Membunuh itu buruk, adalah kebenaran etis. Apapun alasannya, membunuh itu buruk, demikian argumen yang sering didengar di telinga publik yang menyimak uraian etika. Tuhan itu selalu baik, adalah kesepakatan di antara para penelaah teologi atau tauhid.

Meskipun demikian, selalu ada yang menegaskan kebenaran etis maupun kebenaran teologis itu. Dalam mengatasi pertikaian yang tak ada ujung pangkalnya ini, sebaiknya jalan tengah yang bisa ditempuh adalah mengikuti nasihat Ernest Hemingway, peraih Nobel Sastra, yang bunyinya: tulislah apa pun sesuai dengan apa adanya. 

Dengan demikian laku apa yang membuat sesuatu atau seseorang berpredikat baik atau buruk, ya tulis atau katanya saja apa adanya. Jangan menghakimi, jangan menilai!

Jangan bilang ibu itu baik tapi bernarasilah ibu itu setiap pagi menyusui anaknya, memberi pakaian hangat dan memeluknya di kala sang bayi menangis. 

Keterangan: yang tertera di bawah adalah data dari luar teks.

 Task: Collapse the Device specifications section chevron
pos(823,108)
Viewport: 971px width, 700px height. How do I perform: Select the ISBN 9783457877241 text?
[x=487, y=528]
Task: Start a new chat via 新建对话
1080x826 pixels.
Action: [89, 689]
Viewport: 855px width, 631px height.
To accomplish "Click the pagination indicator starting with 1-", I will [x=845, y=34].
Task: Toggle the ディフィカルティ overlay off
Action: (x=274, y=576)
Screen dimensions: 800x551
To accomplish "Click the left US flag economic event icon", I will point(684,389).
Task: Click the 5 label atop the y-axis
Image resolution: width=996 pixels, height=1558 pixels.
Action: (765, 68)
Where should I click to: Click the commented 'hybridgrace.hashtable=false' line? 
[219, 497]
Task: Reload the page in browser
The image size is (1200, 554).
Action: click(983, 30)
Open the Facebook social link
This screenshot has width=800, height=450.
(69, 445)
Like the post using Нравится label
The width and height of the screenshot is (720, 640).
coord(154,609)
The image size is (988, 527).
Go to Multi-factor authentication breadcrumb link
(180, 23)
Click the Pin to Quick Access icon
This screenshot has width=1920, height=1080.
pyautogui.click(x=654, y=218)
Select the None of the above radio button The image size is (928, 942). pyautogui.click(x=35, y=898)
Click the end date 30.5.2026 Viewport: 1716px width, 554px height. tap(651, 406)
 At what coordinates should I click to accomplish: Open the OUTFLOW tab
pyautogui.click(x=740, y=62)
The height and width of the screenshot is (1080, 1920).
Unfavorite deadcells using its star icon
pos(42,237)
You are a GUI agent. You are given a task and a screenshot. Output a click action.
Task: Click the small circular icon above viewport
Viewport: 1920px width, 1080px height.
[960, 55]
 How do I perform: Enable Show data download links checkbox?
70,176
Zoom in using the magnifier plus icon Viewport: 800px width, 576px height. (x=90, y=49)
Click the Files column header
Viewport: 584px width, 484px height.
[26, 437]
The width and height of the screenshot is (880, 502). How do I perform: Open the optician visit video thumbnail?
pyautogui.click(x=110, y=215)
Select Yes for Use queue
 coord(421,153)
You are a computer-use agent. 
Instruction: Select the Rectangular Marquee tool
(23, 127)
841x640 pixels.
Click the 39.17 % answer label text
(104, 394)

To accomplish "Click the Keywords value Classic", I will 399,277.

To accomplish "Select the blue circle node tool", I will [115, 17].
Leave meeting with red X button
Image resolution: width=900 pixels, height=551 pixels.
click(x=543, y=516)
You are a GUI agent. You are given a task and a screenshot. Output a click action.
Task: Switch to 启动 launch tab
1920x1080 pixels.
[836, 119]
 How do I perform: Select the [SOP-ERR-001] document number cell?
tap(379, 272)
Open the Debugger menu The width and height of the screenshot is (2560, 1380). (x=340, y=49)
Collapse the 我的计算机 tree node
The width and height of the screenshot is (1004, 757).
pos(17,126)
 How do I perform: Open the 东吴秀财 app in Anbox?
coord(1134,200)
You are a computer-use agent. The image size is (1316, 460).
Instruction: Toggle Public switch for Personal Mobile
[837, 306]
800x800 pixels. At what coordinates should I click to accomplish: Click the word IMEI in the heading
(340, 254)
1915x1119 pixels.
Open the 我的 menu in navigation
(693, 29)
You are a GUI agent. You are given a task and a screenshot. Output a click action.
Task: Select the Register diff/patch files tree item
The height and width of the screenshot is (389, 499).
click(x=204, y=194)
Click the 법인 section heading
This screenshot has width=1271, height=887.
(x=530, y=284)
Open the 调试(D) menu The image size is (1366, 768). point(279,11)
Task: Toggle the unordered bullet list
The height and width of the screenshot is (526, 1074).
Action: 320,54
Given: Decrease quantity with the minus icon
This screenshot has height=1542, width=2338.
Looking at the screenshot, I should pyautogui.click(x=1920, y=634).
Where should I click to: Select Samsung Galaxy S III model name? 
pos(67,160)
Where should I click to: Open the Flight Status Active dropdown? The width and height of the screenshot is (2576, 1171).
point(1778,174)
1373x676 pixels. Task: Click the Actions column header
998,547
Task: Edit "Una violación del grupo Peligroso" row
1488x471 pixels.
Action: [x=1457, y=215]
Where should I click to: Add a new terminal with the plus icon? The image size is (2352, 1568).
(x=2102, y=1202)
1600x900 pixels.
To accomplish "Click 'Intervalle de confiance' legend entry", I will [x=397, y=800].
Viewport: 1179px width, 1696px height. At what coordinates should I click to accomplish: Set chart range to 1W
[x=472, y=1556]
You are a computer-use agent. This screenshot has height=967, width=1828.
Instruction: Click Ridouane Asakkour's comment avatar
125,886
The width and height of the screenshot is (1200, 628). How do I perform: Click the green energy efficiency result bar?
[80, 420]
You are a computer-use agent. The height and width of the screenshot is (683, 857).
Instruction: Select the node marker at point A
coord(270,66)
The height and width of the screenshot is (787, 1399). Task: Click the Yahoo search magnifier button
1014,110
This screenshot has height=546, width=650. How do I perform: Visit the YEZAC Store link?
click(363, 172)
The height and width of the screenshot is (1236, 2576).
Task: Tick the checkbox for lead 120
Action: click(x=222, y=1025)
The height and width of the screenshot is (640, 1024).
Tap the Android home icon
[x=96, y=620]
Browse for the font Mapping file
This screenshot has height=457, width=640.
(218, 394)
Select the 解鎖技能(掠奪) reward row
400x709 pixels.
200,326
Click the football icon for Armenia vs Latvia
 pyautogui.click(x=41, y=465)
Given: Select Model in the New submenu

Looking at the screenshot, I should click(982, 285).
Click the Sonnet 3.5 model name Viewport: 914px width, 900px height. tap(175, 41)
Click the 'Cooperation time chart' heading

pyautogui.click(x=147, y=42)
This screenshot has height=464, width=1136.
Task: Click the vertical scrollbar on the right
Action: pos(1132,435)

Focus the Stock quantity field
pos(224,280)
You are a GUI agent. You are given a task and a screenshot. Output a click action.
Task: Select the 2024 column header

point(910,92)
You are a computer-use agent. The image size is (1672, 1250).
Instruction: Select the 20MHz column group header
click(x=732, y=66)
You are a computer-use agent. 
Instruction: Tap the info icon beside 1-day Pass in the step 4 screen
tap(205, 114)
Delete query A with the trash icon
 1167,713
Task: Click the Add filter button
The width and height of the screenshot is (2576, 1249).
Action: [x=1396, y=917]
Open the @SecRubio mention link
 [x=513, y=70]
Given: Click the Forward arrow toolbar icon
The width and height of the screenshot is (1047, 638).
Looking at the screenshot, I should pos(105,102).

Tak perlulah menyebut mahasiswa itu santun tapi tunjukkan bahwa dia tak pernah melengos setiap bertemu dosen dan mempertimbangkan pilihan kata dengan sebelum berbincang.

Bertungkus-lumus atau bergulat dengan adjektiva juga dapat melahirkan pemahaman yang lebih dalam ketika seseorang harus berhadapan dengan orang lain dalam perbincangan masalah-masalah sensitif, yang beraroma keagamaan atau kesukuan. 

Setidaknya, pemahaman itu akan menghindarkan yang bersangkutan dari permusuhan yang tak seharusnya terjadi.